For a first test, the goal is usually to achieve the greatest possible lift in performance. In most cases, you’re not going to achieve that by making one isolated change (for example the wording of the call to action, or the color of a button.) Usually, there’ll be a combination of elements under review.

How do you decide what to change? Well, it’s a mixture of art and science. In reviewing a page, you consider established best practices and what you’ve learned from past experience, then hypothesize as to how the page could be made to perform better. Just a few things you might consider:

Is there a simple, obvious call to action?
Why should the user do as you ask? What’s the payoff?
Does the page invoke urgency? Why should the user act now?
Are there any unnecessary distractions on the page?
Is there anything on the page that might undermine its trustworthiness or make the user hesitate?
Does the page communicate effectively with all different personality types? (For example, Humanistic, Competitive, Methodical and Spontaneous personalities?)
Are there any particular persuasion tactics that could be employed on the page? (For example, Social Proof, Liking, Authority, Reciprocity, The Contrast Principle… For more online persuasion ideas, see this post for a Persuasion Checklist.)

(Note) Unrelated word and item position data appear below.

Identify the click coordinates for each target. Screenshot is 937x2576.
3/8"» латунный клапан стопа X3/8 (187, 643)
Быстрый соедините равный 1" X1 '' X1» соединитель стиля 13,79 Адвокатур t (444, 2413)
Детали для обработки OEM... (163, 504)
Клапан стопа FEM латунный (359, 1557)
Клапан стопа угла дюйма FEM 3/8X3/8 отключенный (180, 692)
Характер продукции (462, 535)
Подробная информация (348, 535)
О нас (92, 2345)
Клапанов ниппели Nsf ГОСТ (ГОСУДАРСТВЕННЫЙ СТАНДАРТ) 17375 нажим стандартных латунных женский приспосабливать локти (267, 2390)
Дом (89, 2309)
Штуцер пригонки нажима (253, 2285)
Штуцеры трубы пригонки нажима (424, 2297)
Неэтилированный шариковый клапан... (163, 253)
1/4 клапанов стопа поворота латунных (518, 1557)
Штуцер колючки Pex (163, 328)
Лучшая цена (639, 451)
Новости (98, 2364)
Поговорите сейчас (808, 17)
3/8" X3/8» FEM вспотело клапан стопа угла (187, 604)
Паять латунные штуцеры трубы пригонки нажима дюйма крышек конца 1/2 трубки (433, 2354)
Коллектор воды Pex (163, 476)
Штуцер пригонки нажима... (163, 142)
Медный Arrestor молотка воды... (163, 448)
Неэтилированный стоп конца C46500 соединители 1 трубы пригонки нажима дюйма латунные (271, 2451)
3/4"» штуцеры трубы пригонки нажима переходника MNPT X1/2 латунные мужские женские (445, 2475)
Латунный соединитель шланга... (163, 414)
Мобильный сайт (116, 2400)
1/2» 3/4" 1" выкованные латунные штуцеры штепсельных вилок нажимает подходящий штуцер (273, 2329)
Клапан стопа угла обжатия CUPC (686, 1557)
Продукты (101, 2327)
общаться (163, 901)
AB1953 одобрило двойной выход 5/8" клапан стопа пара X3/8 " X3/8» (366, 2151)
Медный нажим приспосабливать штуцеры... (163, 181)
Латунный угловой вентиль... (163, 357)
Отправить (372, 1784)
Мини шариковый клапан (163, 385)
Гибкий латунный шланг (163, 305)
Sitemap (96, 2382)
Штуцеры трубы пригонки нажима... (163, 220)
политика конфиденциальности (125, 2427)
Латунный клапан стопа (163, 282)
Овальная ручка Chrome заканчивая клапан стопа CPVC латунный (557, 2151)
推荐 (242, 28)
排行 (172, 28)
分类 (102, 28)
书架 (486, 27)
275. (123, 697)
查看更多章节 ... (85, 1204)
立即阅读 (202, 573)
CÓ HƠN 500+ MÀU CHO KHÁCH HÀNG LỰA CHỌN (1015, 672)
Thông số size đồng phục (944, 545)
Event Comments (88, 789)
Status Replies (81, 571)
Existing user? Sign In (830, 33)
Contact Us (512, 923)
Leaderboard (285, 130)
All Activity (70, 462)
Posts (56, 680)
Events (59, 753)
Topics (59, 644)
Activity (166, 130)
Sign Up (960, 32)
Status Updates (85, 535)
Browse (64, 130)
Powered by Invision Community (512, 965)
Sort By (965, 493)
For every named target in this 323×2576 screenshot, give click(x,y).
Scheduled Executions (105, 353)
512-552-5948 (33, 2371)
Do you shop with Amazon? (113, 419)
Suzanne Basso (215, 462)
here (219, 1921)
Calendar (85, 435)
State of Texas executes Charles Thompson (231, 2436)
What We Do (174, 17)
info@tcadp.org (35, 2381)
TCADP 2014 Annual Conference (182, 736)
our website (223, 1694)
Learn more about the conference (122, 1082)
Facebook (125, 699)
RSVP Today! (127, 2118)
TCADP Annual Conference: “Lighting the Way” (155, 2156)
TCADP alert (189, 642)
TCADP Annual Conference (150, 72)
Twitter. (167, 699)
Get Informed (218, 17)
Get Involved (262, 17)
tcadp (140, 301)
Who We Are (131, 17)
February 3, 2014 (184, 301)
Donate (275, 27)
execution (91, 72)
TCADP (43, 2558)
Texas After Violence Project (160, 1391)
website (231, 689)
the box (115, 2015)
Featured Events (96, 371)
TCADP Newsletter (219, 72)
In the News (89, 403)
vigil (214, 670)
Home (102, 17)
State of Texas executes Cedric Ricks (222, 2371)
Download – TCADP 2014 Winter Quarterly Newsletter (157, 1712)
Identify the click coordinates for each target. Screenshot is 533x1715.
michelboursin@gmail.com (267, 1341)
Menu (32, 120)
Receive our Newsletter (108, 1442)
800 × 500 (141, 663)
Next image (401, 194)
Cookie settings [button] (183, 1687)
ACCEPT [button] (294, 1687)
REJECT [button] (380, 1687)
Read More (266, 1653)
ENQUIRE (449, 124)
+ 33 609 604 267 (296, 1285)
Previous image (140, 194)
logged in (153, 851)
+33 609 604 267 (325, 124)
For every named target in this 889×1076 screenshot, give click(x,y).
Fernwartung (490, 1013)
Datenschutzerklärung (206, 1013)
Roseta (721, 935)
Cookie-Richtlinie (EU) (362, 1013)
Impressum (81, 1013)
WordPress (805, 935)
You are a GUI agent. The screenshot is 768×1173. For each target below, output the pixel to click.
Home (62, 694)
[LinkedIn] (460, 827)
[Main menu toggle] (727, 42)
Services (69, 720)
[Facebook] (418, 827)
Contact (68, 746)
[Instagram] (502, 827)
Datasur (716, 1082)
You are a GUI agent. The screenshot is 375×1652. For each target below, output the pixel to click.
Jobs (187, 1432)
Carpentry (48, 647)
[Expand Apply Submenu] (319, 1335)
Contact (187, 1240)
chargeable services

As you can imagine, you can usually spot a whole raft of issues. So on a first test, the redesigns are usually quite dramatic. You’ll have a large cluster of variables to test.

And yes, that means you won’t know which changes had the strongest impact. It’s even possible that some of your changes had a negative impact. From a scientific viewpoint, these experiments aren’t very “clean”.

But that’s what follow-up tests are for. You can’t expect to get all your answers from one test.

As I wrote years ago (in discussing when is it advisable to end a test early) I think we should ask ourselves why we do these experiments. Almost always, it’s for marketing. The goal is to improve performance, not to advance scientific knowledge. “Cleanliness” takes a distant second to enhancing the bottom line.